C. The defendant's duty of indemnity
As such, the Defendant is obligated to compensate Nonparty 2 and 3 for 50% of the damages arising from the instant accident. The Plaintiff paid the insurance proceeds of KRW 44,396,00 to Nonparty 2’s heir, and KRW 48,076,920 to Nonparty 3’s heir, respectively, the Defendant is obligated to pay to the Plaintiff an indemnity amounting to 50% of the above insurance proceeds.
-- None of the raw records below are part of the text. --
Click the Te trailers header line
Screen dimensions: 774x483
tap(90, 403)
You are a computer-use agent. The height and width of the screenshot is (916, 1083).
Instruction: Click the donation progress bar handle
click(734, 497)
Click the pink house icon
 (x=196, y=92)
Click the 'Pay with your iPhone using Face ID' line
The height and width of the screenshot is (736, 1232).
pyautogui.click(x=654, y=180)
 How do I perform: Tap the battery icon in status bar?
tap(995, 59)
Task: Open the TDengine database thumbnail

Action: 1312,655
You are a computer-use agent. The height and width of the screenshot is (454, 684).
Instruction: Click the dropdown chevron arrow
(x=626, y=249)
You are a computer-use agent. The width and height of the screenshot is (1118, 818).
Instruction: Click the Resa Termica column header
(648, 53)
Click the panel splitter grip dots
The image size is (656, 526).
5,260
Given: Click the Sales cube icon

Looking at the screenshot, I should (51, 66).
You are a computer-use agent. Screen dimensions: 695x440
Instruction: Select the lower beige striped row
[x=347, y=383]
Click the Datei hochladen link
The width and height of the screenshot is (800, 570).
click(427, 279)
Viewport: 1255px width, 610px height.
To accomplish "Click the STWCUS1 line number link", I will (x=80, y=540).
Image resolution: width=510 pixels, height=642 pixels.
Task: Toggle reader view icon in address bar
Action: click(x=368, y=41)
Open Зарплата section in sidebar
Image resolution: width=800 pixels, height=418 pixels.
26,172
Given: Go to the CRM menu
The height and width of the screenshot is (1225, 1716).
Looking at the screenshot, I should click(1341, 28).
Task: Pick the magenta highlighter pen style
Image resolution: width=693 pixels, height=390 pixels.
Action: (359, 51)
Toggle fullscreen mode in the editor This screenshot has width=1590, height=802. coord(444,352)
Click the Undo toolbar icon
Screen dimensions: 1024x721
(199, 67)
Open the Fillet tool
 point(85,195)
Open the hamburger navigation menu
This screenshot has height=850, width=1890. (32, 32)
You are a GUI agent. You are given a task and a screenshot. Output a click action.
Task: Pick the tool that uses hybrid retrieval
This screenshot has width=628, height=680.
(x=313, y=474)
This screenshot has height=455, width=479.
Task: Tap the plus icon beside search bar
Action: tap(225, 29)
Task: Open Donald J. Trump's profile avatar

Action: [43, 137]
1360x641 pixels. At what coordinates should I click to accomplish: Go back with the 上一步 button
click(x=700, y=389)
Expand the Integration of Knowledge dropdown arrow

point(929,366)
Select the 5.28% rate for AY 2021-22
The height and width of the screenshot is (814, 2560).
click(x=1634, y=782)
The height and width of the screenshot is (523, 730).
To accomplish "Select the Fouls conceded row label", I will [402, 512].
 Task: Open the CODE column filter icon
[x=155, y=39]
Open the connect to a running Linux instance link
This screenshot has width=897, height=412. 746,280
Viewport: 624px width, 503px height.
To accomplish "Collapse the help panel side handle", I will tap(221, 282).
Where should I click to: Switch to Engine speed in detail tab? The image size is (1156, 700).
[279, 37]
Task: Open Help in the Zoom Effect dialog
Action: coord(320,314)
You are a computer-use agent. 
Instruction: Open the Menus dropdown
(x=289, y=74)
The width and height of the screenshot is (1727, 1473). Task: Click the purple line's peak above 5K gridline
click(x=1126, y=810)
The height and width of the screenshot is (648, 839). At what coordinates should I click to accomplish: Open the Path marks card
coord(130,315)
Therefore, the Defendant is obligated to pay to the Plaintiff an indemnity amounting to 46,236,460 won [=1/2 of the insurance proceeds against Nonparty 2] + 24,038,460 won (one half of the insurance proceeds against Nonparty 3) + 22,198,000 won per annum from the day following the date of payment to the date of payment, to the date of payment of the insurance proceeds of KRW 22,198,00,000 per annum from February 3, 2009 to the date of payment, as prescribed by the Civil Act.
3. Conclusion
Thus, the plaintiff's claim of this case is justified within the above scope of recognition, and the remaining claim is dismissed as there is no ground.